> [TASK BRIEF]
Using the listing below, give again exactly the lines from the line with "You are a GUI" to the line with "You are a computer-use", inclusive, without the pictures.

> [RECORDS FOR THE TASK]
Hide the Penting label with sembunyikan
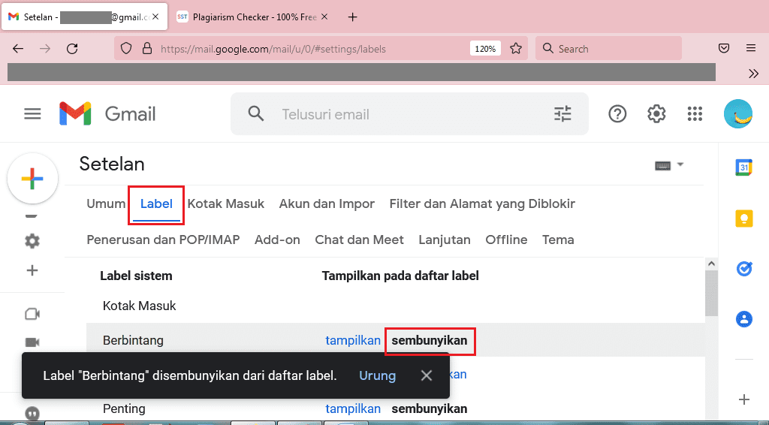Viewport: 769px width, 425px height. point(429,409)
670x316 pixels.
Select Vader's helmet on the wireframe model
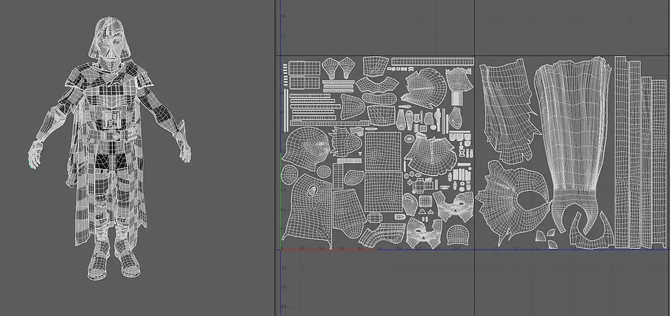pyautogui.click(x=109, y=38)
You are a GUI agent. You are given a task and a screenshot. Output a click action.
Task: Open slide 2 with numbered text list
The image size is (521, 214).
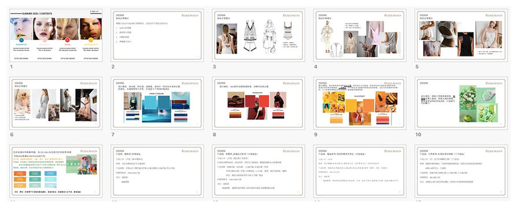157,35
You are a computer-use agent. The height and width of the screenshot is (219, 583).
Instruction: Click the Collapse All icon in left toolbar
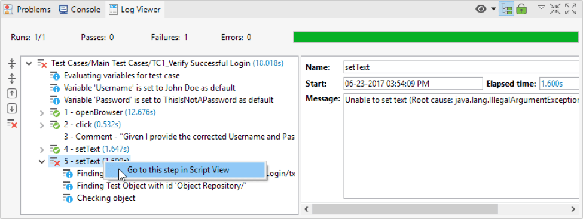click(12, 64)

==

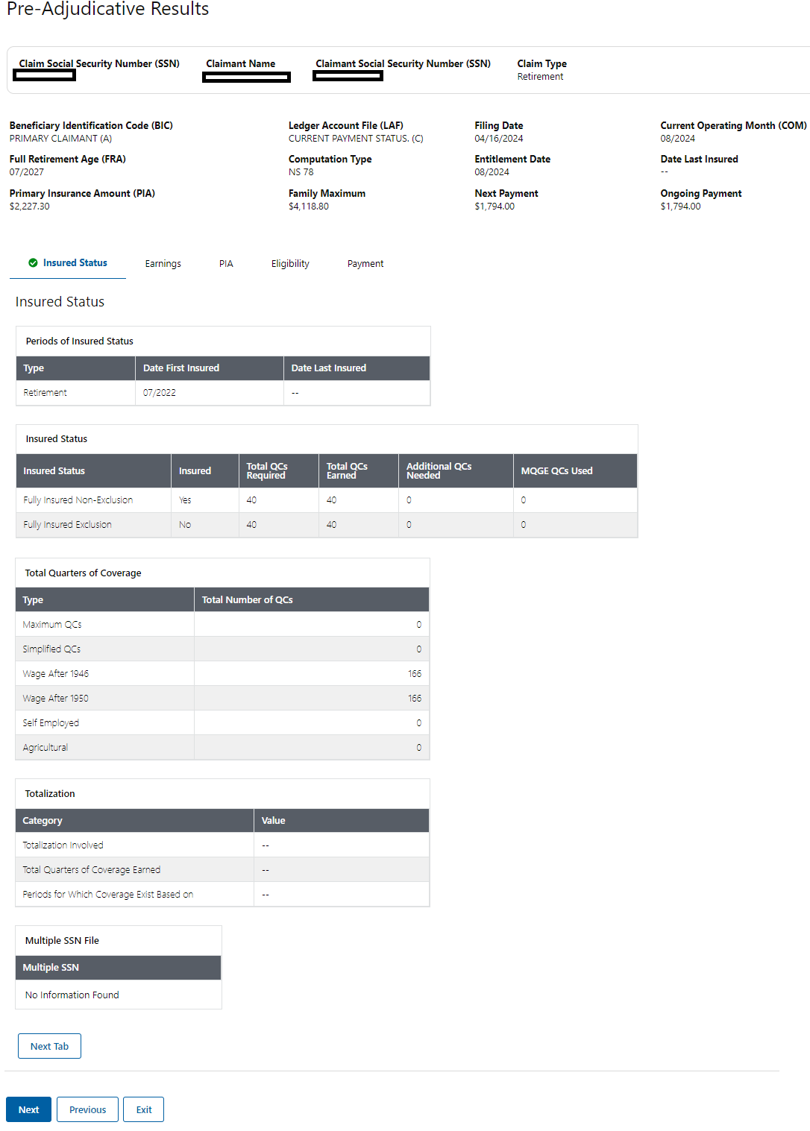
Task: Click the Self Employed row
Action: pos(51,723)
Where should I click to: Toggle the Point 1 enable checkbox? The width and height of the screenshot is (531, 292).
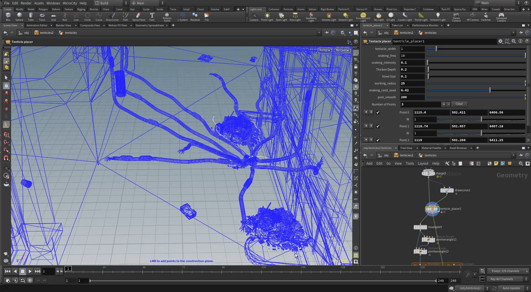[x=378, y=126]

> [RESPONSE AREA]
You are a GUI agent. You are given a task and a screenshot. Output a click action.
Task: Open slide 2 with numbered text list
The image size is (521, 214).
157,35
You are a computer-use agent. The height and width of the screenshot is (219, 583).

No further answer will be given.